§ Your assignment: Each entry is to be retyped without alteration, and no picture is to be included.

*** Opening of Available data ***

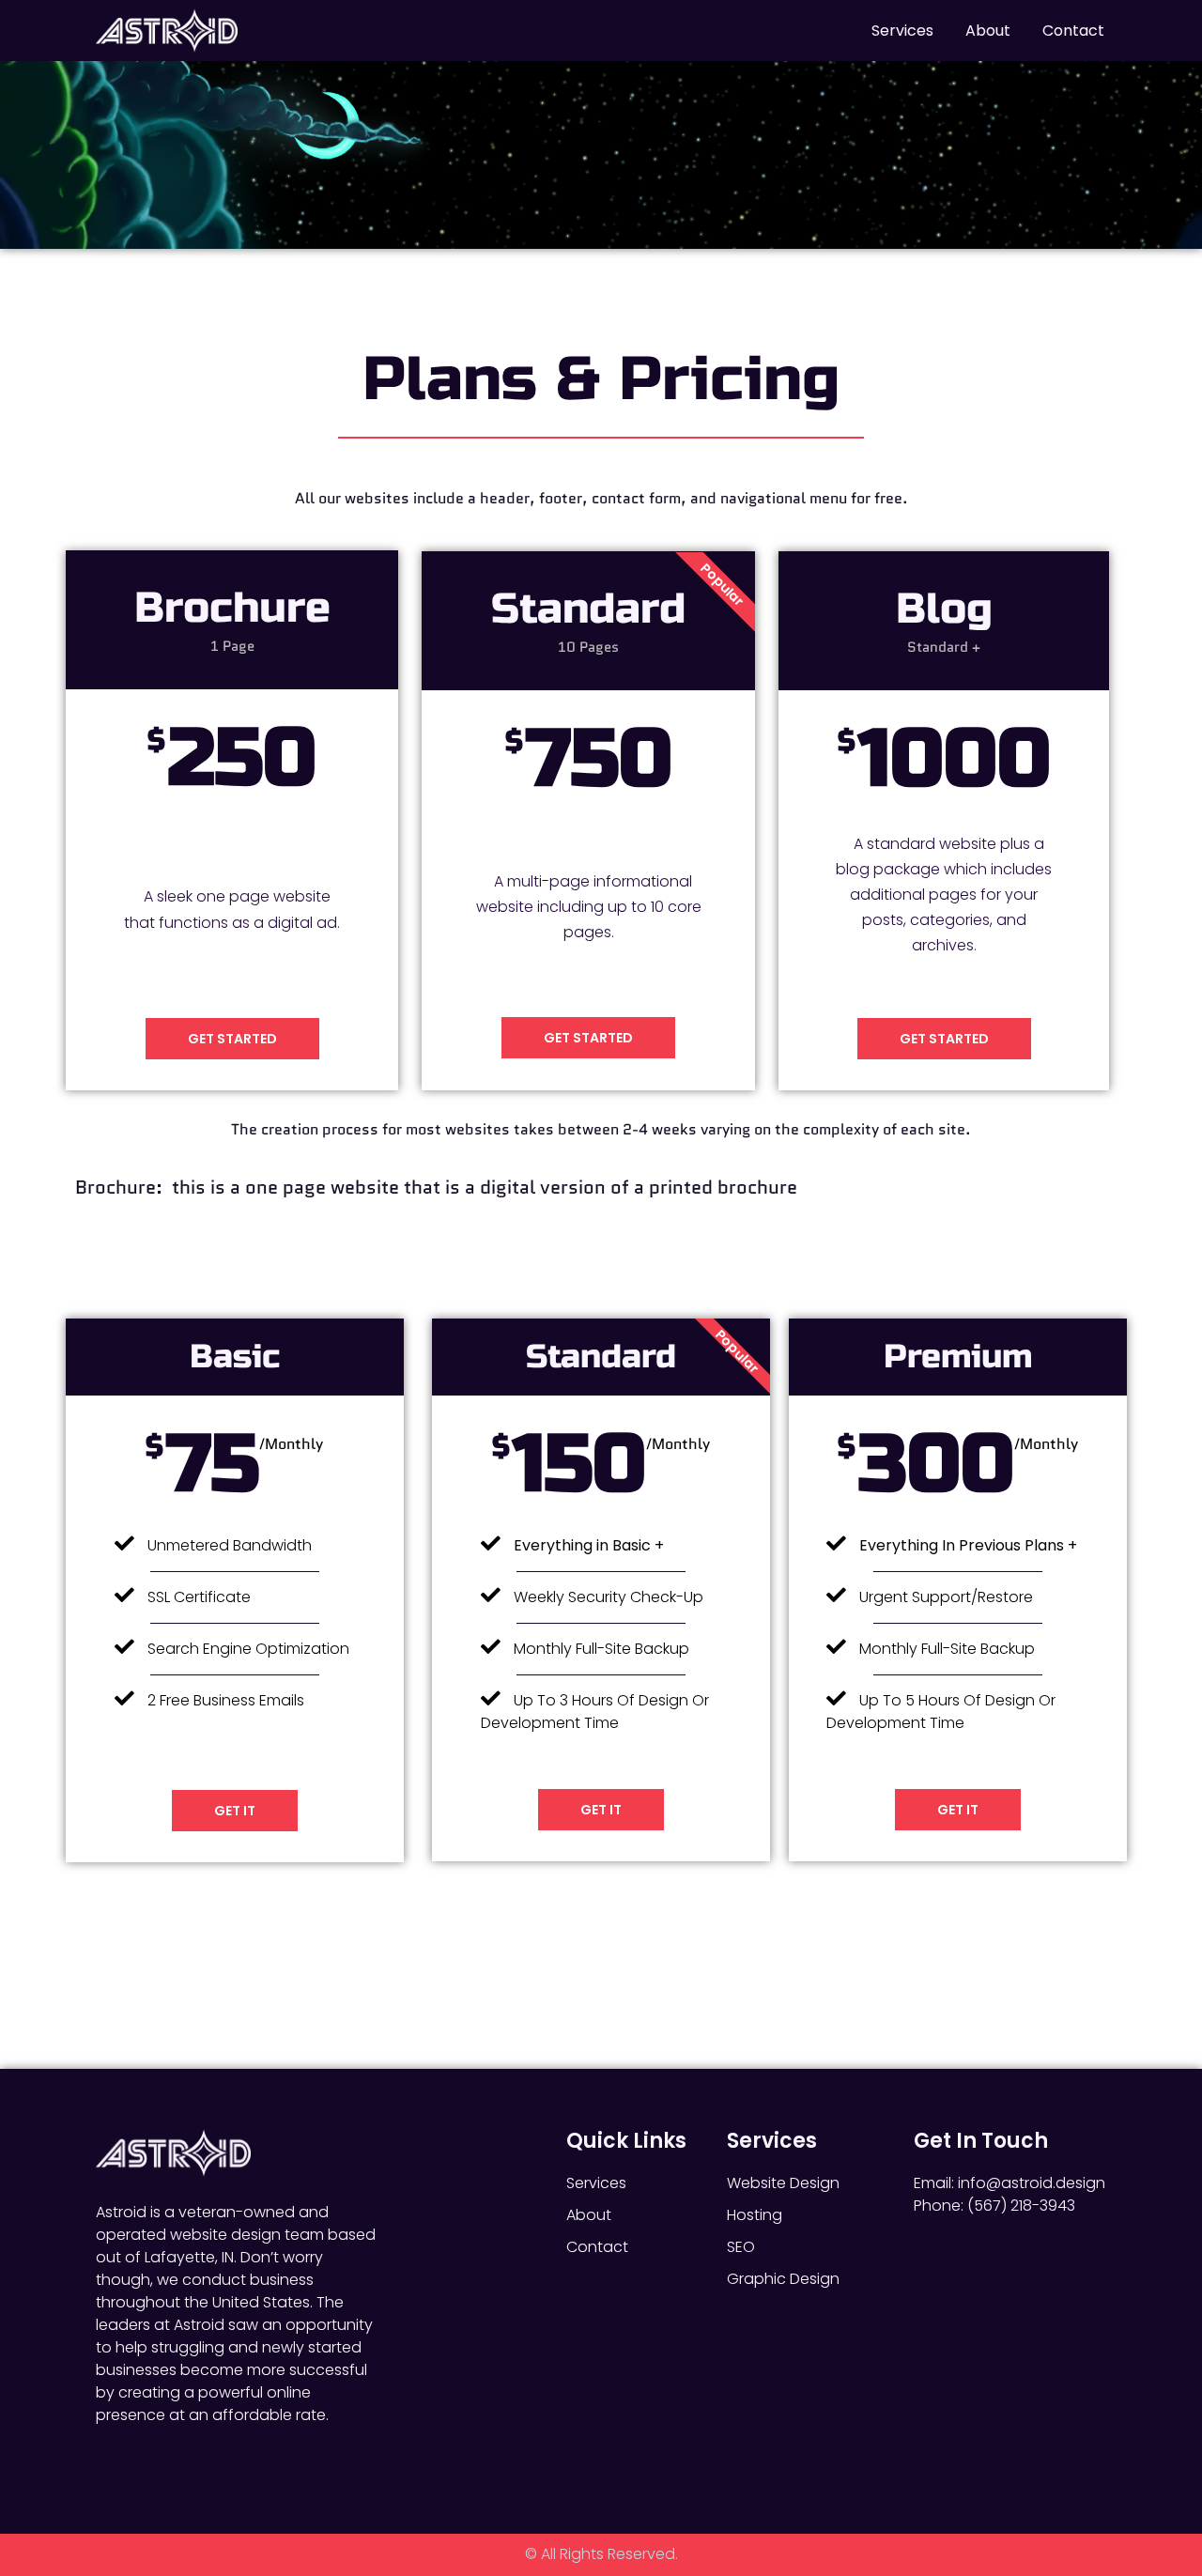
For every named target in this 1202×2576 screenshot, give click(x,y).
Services (902, 30)
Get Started (232, 1038)
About (987, 30)
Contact (1073, 30)
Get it (234, 1810)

*** Close of Available data ***

§ Solution to this exercise:
For every named target in this 1202×2576 screenshot, give click(x,y).
Services (902, 30)
Get Started (232, 1038)
About (987, 30)
Contact (1073, 30)
Get it (234, 1810)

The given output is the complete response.